We have looked at discounted cash flow (“DCF”) value according to several formulae we consult in the process of arriving at our own to sensitivity test our estimates going forward.
DCF value: $48.88 per share, indicating PENN is undervalued by 76%.
Alpha Spread indicates an intrinsic value of $59.85, just above our March call PT of $50.
Our own formula concludes the value at the same $50 we guided back March, which falls in between the two noted above by other sites.
Conclusion
I think what we see and I apparently did not see, or at least consider, was the possibility that PENN Entertainment, Inc. shares represented what hedge funders considered a pretty safe hedged short position in the stock of Penn, with a good margin of safety. Retail investors who you would think have seen the bull case for the stock based on real-world fundamentals would have moved into the stock – not on my say-so – but based on 8 facts about the company:
- The biggest, most solid national gaming operator in the space without a Vegas footprint per se.
- A casino operator with a smart strategy using sports betting to grow its casino data base among younger demos.
- The clear return in large numbers of foundational older demo slot players across its entire 43 property portfolio.
- A solid balance sheet.
- Nearing profitability as a third-tier sports betting operator.
- An innovative touch-free service policy on the property.

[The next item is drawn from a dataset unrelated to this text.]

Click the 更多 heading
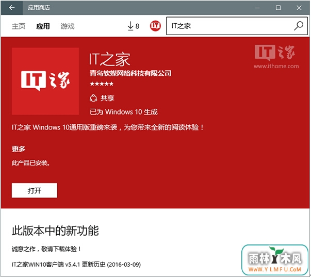 [x=19, y=149]
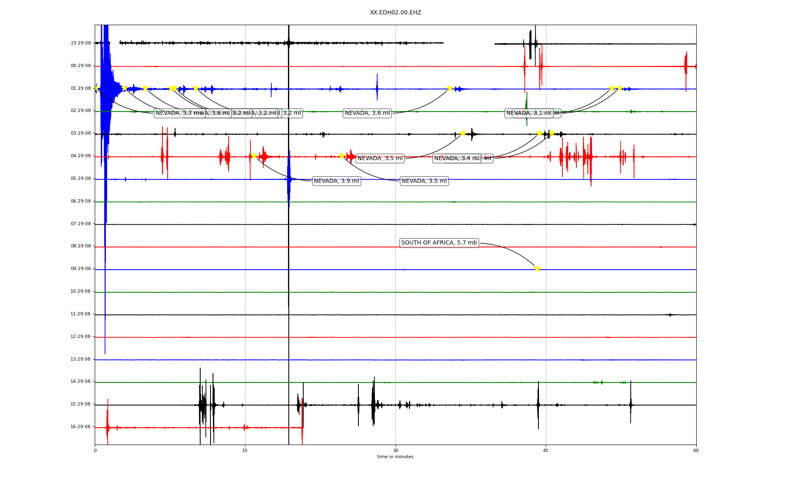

- A savvy management that has proven it can generate a strong operating margin over time. Cash on hand: $1.31b Long-term debt: $11.66b. (This is clearly a factor in some of the bearish outlook, but it does not suggest anything close to a problem, long-term.)
- Current ratio: 1.38 falls within a comfortable zone to earn what we believe is a good margin of safety for the stock going forward to the balance of this year and next.

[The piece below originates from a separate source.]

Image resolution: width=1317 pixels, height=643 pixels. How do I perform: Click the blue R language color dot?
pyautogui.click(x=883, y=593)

I’m sure there are PENN factors that can be cited to offset these eight positives as there are in all stocks. I’m not just being stubborn by not dropping my guidance because I believe in PENN Entertainment, Inc. and its future. So what I see is the same set of macro headwind threats facing the entire market if a debt deal fails, or more specifically, if we get a big-time recession, as some believe.